江戸藩邸龍(辰)口邸は何度も火事にあっているが、全部「もらい火」だと思っていたが、火事を出していることがあった。
熊本藩年表稿では天保三年三月廿三日の事とある。詳しい内容を知らずに来たが、思いがけなく「熊本藩町政史料・三」に資料が在った。
幸いに無風状態の中で、他家に被害をもたらすこともなく長屋「十五間」程を焼いて鎮火しているが、江戸城に近い細川藩上屋敷から出火したという事で「御領内一統諸事相慎」の措置がとられ、「音曲鳴物繕作業」が相止められ、「御家中長髪」「屋敷門を閉」ということになった。
これが「熊本藩町政史料」に記録されているのは、町々にも大いに影響しているからである。熊本に伝えられたのは四月六日であるらしい。
町人も長髪で居る様沙汰があり、火の用心の「夜廻り」が強められた。市立てや、町人の旅行も差し止められた。
四月朔日には「遠慮」されていた太守に対し「御免」の沙汰があった。これは十三日にいたり、熊本へ伝えられた。

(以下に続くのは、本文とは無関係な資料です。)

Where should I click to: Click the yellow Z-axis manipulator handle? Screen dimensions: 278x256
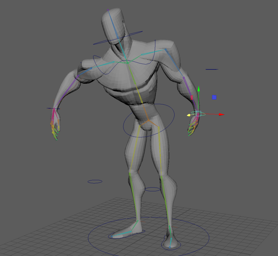(x=188, y=115)
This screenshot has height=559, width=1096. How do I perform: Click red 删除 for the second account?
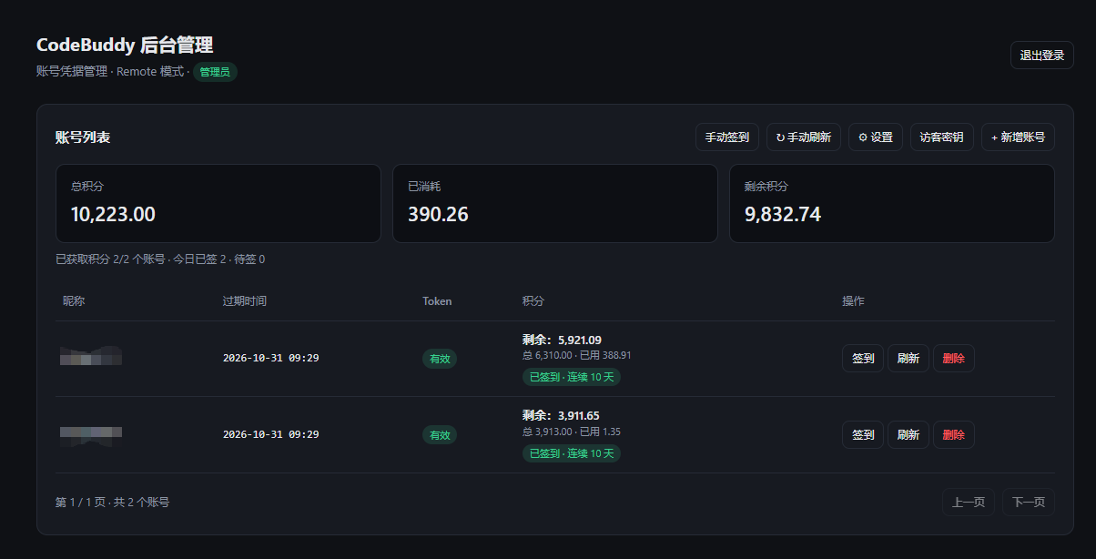click(x=953, y=435)
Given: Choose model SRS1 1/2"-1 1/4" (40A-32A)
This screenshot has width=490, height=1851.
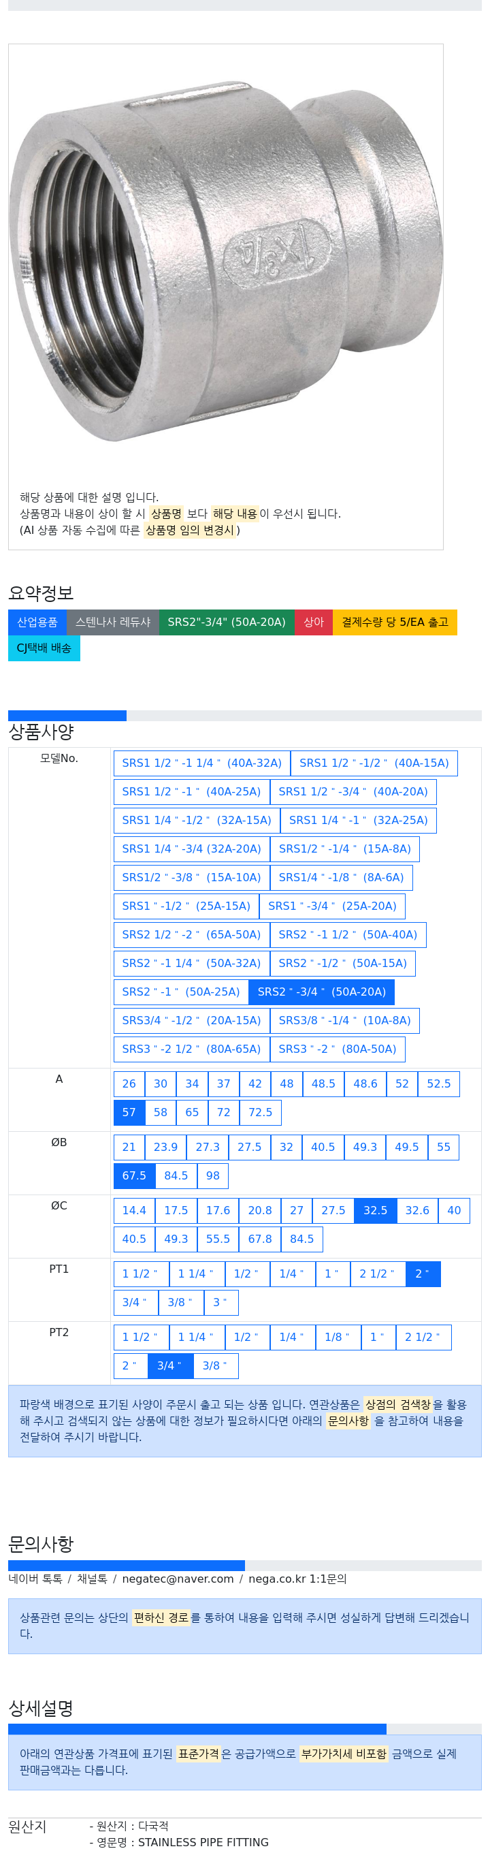Looking at the screenshot, I should 202,762.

約一週間、熊本に於いては月代を剃ることが出来ない、武士・町人のむさい姿があふれていたことになる。
江戸藩邸内の今井勘吾の小屋から出火したらしい。定かではないが今井家は江戸定府の家かと思われる。
先祖附を見ていないが禄を減じられたということもなかったようで、先祖以来の百石の家禄が明治期まで続いている。
十八日には「出火之節馬上ニて火事場壱丁内乗込申間敷、且見物躰ニて立滞居不申様」という御達が為されている。
馬乗りの人たちが馳付て、それが却って「火消之妨」になって不都合であるとしている。